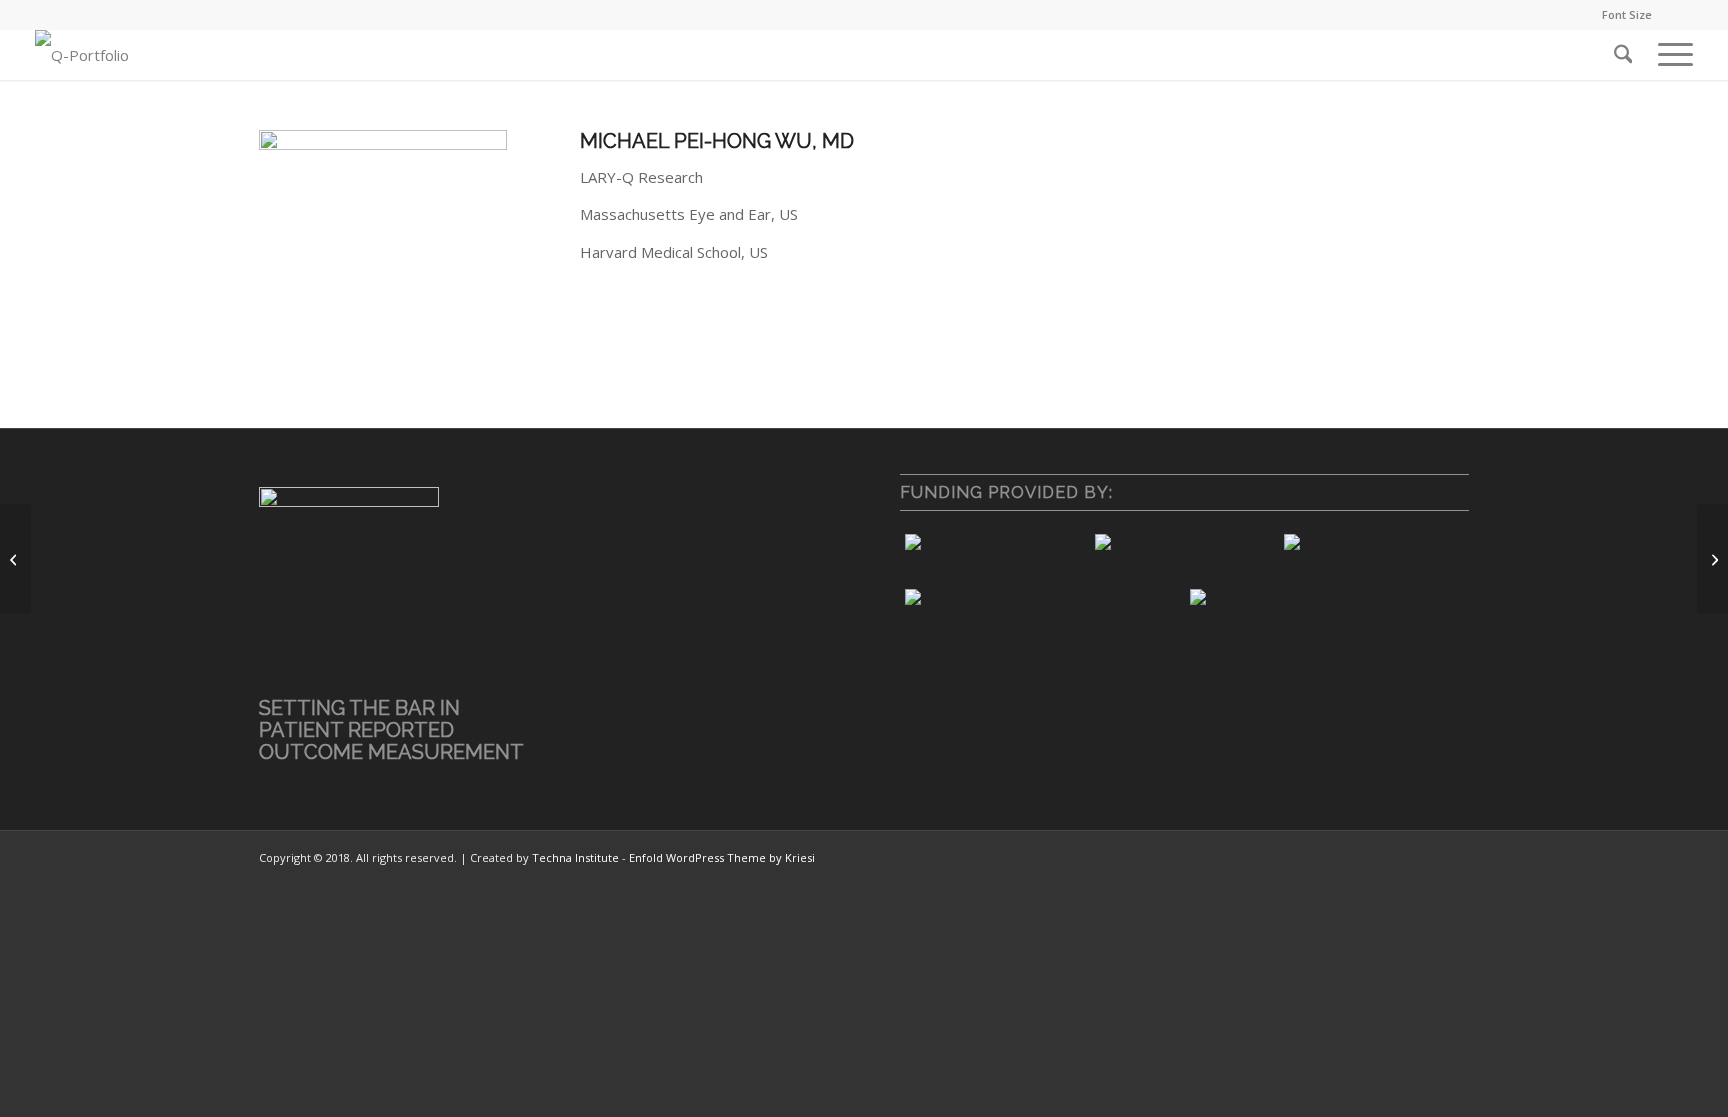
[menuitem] (1622, 15)
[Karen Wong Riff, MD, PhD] (15, 559)
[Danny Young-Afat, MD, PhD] (1712, 559)
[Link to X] (1678, 15)
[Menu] (1669, 55)
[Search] (1623, 55)
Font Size (1627, 14)
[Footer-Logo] (82, 55)
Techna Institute (575, 857)
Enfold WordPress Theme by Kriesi (722, 857)
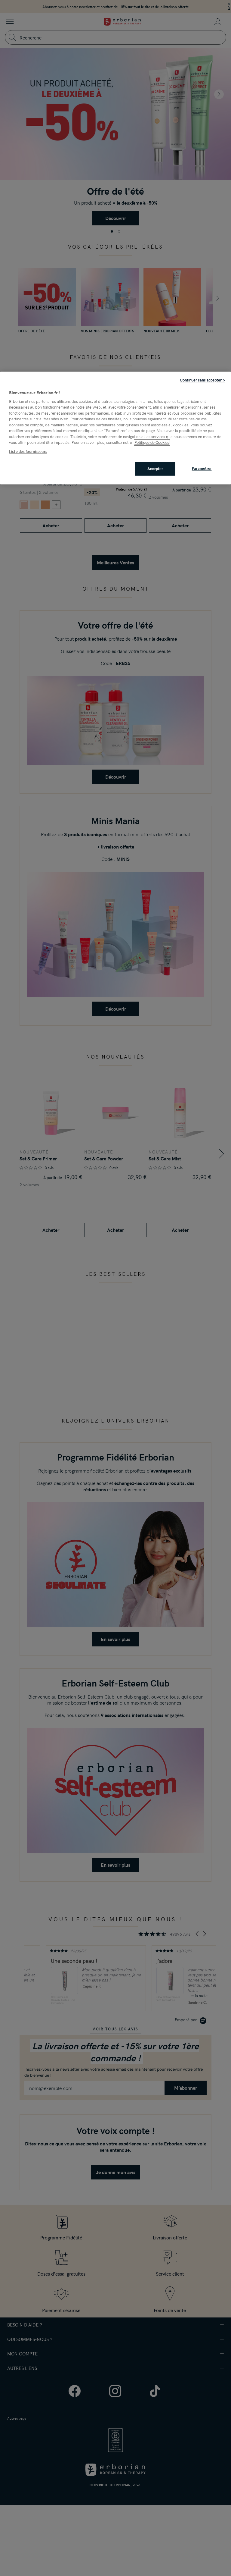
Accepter (155, 469)
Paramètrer (202, 468)
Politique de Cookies (151, 442)
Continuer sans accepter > (202, 380)
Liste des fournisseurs (28, 451)
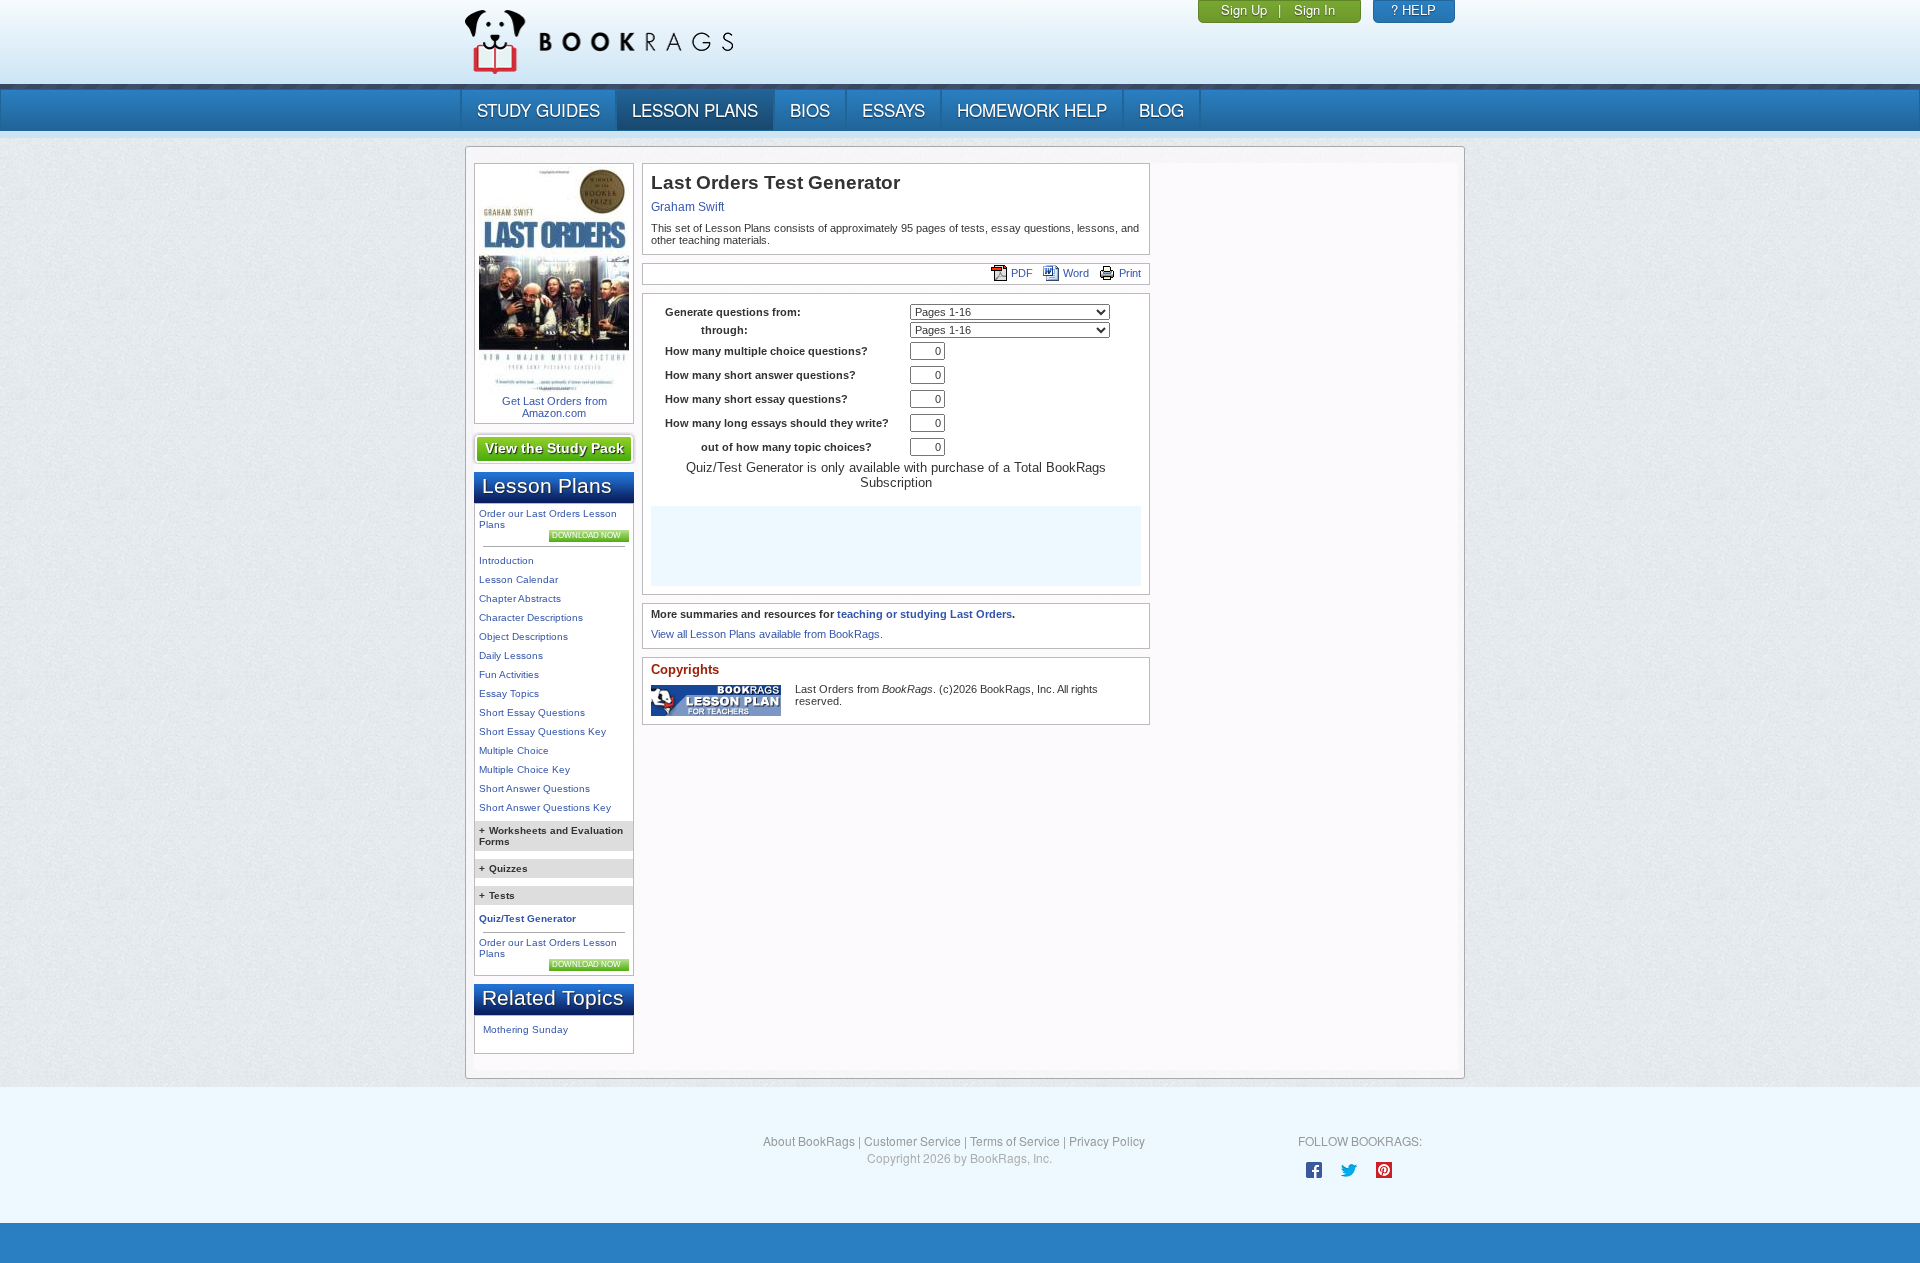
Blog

* [Problem statement]: Wherever a picture appears in the material above, skip it and copy the rest without change.

* [Answer space]:
[menuitem] (1622, 15)
[Karen Wong Riff, MD, PhD] (15, 559)
[Danny Young-Afat, MD, PhD] (1712, 559)
[Link to X] (1678, 15)
[Menu] (1669, 55)
[Search] (1623, 55)
Font Size (1627, 14)
[Footer-Logo] (82, 55)
Techna Institute (575, 857)
Enfold WordPress Theme by Kriesi (722, 857)
Accepter (155, 469)
Paramètrer (202, 468)
Politique de Cookies (151, 442)
Continuer sans accepter > (202, 380)
Liste des fournisseurs (28, 451)
Blog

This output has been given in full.